Copy verbatim the span of lines beginning at the line that contains "How do I perform: Click" and ending with the final line of the data. Exclude pictures from the copy.

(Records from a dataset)
◇ ◇ ◇ ◇ ◇ ◇ ◇

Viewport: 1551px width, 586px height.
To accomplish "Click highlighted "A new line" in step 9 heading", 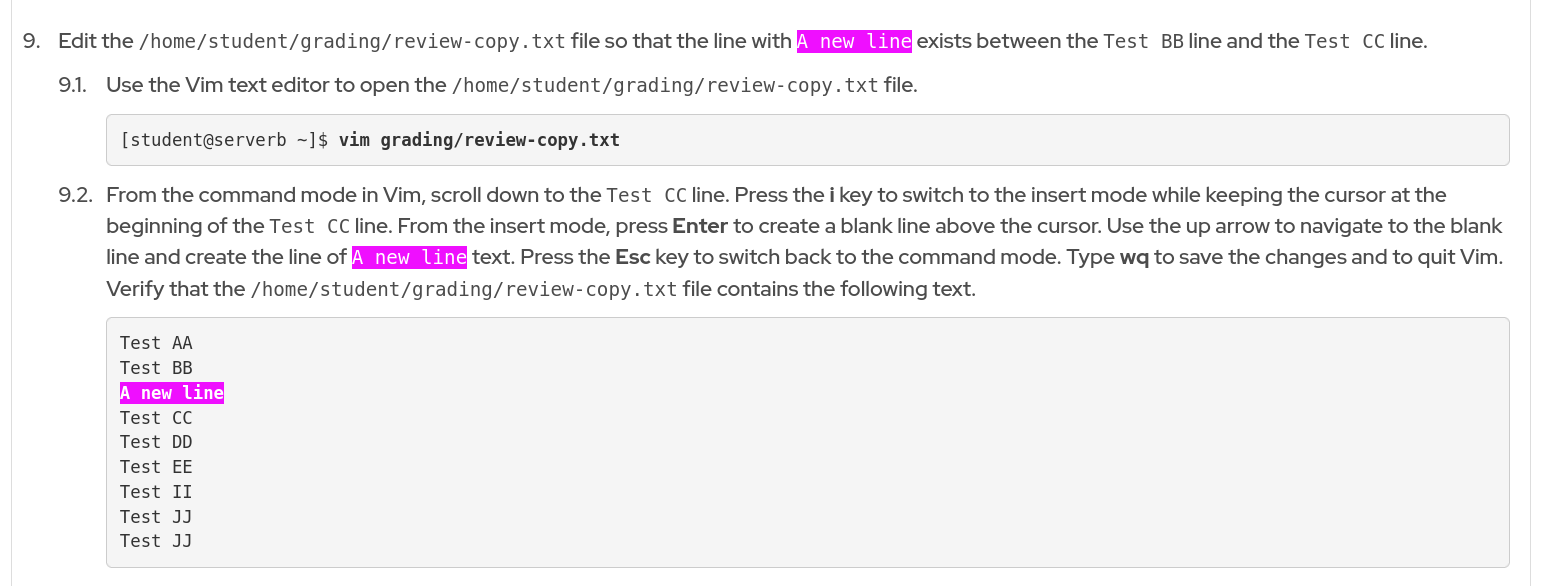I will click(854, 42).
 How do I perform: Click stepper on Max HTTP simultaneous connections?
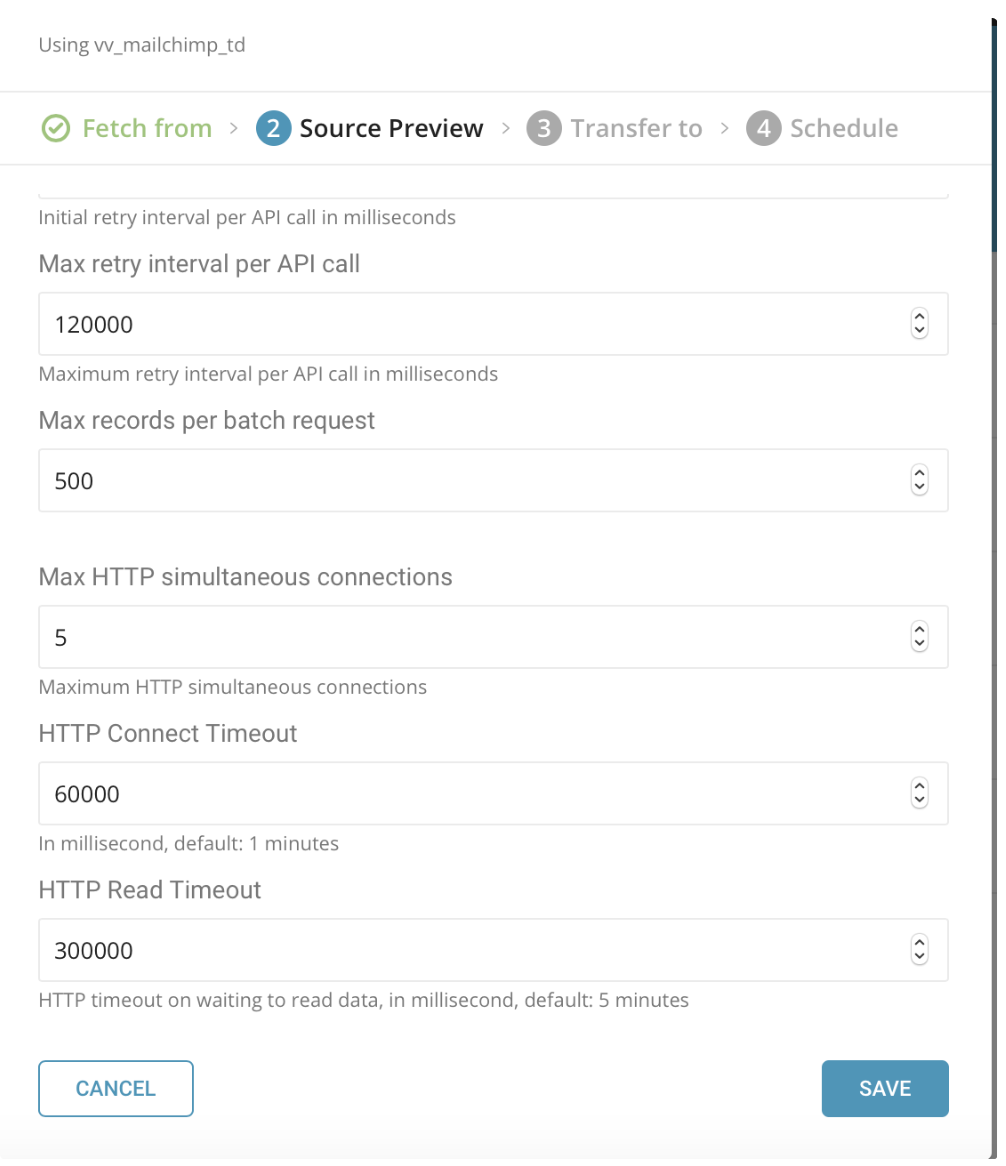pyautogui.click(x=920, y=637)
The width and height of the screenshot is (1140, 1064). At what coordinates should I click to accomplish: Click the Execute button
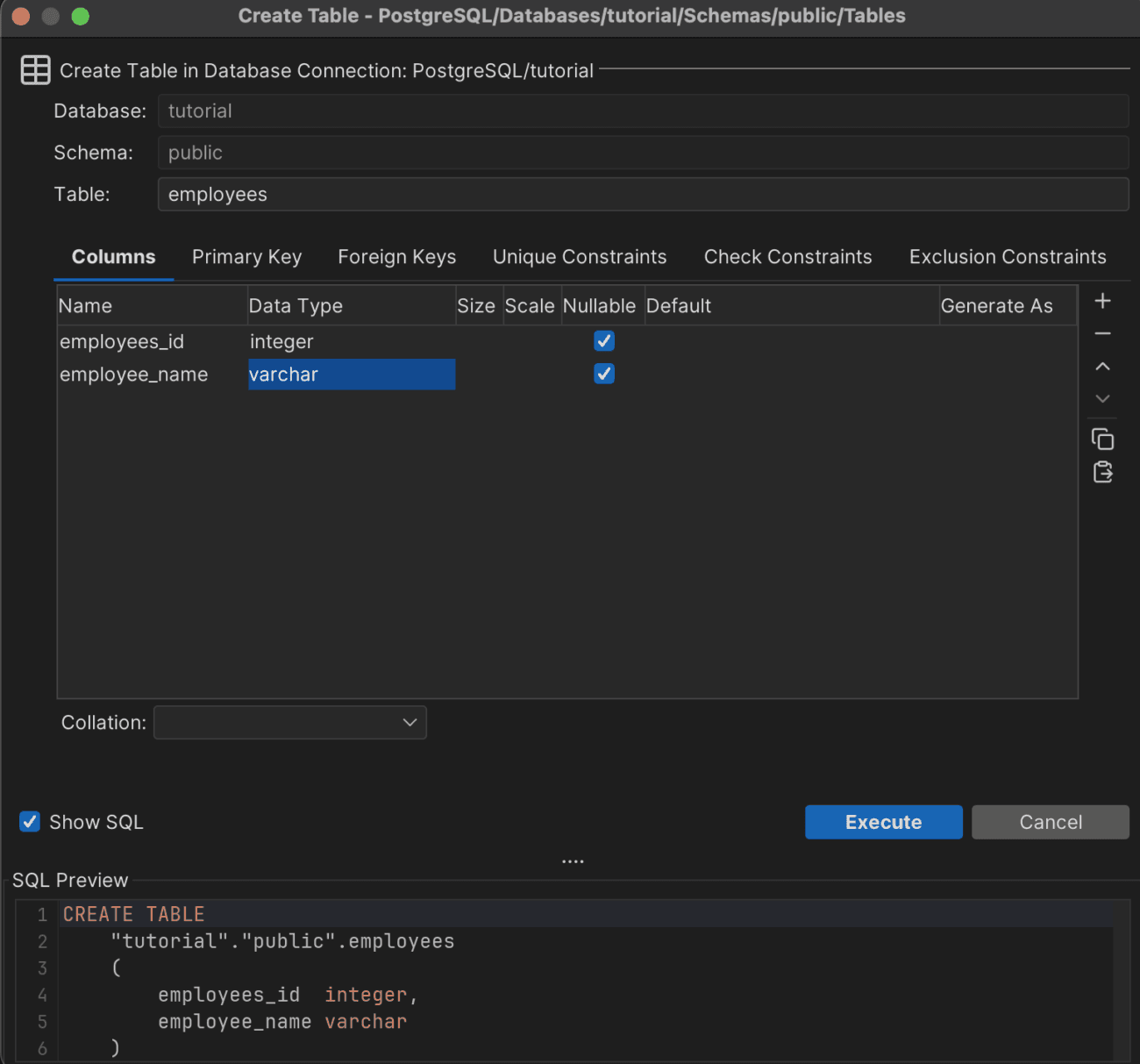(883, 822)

◇ ◇ ◇ ◇ ◇ ◇ ◇

**SOLUTION TO THE EXERCISE:**
 How do I perform: Click stepper on Max HTTP simultaneous connections?
pyautogui.click(x=920, y=637)
The width and height of the screenshot is (1140, 1064). At what coordinates should I click to accomplish: Click the Execute button
(883, 822)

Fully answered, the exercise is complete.